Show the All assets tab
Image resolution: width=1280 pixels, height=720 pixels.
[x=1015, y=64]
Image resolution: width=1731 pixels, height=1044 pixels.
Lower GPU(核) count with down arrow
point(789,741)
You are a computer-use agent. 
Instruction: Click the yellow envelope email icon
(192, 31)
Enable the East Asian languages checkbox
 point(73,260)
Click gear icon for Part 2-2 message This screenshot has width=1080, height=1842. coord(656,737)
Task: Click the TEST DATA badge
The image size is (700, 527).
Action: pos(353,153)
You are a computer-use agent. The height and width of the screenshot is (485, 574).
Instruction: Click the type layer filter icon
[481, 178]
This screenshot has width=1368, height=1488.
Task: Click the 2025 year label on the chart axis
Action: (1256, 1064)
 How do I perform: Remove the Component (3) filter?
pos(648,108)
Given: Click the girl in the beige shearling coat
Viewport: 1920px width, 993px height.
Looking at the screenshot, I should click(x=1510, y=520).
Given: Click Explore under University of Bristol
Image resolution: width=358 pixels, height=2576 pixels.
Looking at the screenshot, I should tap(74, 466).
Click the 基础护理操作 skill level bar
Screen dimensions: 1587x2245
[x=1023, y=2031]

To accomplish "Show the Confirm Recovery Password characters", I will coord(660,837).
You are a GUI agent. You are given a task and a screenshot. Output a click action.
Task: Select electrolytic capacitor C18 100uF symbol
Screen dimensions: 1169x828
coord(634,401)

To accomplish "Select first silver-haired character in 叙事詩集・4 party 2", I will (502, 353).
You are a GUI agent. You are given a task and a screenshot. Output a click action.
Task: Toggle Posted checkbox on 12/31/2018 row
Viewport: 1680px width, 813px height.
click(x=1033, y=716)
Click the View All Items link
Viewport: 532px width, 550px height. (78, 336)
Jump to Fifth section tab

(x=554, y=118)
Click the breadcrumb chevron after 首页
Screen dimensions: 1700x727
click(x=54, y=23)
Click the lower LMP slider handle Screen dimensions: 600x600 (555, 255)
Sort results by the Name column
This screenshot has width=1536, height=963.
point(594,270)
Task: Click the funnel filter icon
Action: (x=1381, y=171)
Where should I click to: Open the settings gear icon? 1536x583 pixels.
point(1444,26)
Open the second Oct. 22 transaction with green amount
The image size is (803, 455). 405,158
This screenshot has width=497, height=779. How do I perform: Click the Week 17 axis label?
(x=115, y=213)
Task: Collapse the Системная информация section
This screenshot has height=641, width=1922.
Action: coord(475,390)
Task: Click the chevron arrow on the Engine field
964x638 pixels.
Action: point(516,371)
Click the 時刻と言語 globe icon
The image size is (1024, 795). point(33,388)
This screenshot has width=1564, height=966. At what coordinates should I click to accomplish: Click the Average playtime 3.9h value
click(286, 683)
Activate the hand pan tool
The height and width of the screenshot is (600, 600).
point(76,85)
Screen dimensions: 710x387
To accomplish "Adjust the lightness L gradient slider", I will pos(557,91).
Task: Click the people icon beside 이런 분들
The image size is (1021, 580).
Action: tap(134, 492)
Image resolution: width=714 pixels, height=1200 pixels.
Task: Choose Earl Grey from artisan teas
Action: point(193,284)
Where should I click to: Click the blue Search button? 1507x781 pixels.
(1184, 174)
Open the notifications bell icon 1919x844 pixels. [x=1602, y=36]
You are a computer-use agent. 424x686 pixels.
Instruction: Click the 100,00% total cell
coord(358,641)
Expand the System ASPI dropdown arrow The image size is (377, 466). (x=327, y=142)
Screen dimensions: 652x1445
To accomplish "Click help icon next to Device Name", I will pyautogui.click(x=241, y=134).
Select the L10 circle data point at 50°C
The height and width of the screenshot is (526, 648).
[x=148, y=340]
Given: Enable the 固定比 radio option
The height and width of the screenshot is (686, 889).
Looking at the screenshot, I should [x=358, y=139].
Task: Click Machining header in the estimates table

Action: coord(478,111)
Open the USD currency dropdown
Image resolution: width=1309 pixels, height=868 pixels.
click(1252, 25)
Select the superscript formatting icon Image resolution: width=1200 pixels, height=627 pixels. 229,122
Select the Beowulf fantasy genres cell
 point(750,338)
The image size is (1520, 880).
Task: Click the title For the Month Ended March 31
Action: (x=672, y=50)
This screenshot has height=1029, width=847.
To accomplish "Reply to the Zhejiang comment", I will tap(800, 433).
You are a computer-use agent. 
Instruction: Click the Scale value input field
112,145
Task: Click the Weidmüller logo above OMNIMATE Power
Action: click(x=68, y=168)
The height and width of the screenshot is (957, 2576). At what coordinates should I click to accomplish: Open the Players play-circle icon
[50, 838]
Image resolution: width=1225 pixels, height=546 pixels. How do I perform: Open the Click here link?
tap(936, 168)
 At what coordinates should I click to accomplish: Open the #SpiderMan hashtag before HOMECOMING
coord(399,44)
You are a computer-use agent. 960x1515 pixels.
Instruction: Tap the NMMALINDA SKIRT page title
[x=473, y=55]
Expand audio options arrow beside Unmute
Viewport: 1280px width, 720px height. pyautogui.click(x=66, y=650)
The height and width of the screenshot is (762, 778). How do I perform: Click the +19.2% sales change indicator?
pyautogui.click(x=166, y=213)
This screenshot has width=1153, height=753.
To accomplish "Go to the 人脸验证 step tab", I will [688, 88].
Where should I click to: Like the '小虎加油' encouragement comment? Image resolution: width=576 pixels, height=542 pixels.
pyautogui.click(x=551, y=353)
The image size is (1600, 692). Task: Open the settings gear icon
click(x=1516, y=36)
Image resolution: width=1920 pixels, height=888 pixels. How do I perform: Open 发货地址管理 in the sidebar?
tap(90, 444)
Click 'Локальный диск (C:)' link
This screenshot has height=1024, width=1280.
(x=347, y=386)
----
### Requirement
Set aside each line above that includes the string "Show" and report it.

### Exercise response
Show the All assets tab
To accomplish "Show the Confirm Recovery Password characters", I will coord(660,837).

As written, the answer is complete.